To contextualise the race, if you’ve ever done any round-the-cans yacht racing, just under seven days into the Vendee Globe and the lead boats have just rounded the ‘windward’ (first) mark. Stage one of the race saw some tricky conditions, both tactically and weather-wise.
So far, the lead non-foiling boats have managed to keep pace at the front of the fleet. Not needing to sail deeper wind angles has enabled them to take a more direct line and stick closer to the rhumb line, shortening the distance they’ve had to sail to get to this point.
Then of course, there was storm Theta, a deep depression that tracked East through the fleet over the last few days, 50 to 60knots of wind and 6 – 7m waves. Each skipper applied different tactics to navigate the storm, some ensuring the stayed well clear, some, including Alex Thompson, chose to get as close to the centre as possible. A slightly high-risk approach, it did mean more pressure and faster sailing but came at the expense of harder work, more sail changes and a knockdown which could have caused considerable damage. Fortunately for the brit, the mighty HUGO BOSS seems to have got through unscathed and marches on southward.

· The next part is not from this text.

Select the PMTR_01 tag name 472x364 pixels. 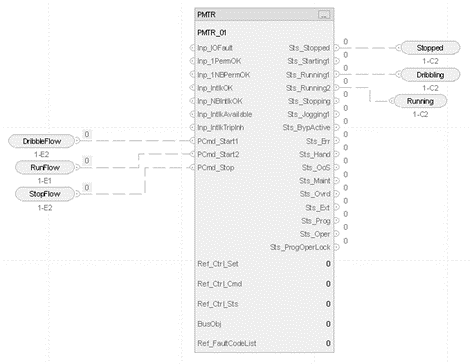pyautogui.click(x=212, y=33)
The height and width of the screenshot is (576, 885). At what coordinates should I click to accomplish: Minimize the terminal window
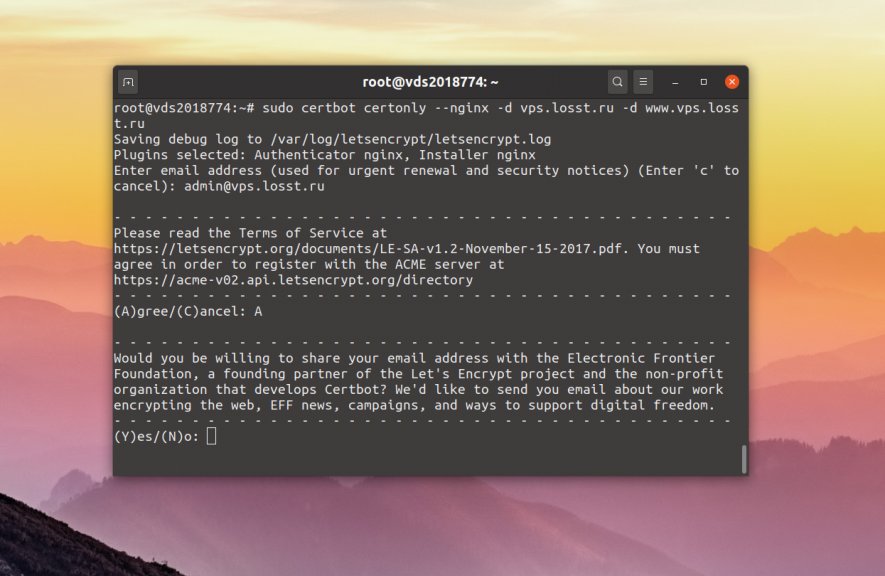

This balance of risk-taking & boat speed is a prominent feature of this race. One of the hardest challenges on the planet, just getting around the course is tough enough, but Alex is in it to win it and will likely have to make similar decisions over the next 60 or so days.
For now, at least, having pushed hard to ensure he is at the front of the fleet, the Brit is onto the next leg of the race, more favourable for the faster downwind foilers and should see them pulling away from the others.
The next challenge for the leaders will be the doldrums, lack of wind rather than too much. Successfully navigating through this will mark the second leg of the race, the first gybe-mark to retain the round-the-cans analogy.
At least for now, the more settled trade winds, fast and relatively flat conditions will allow skippers to get some well earned rest.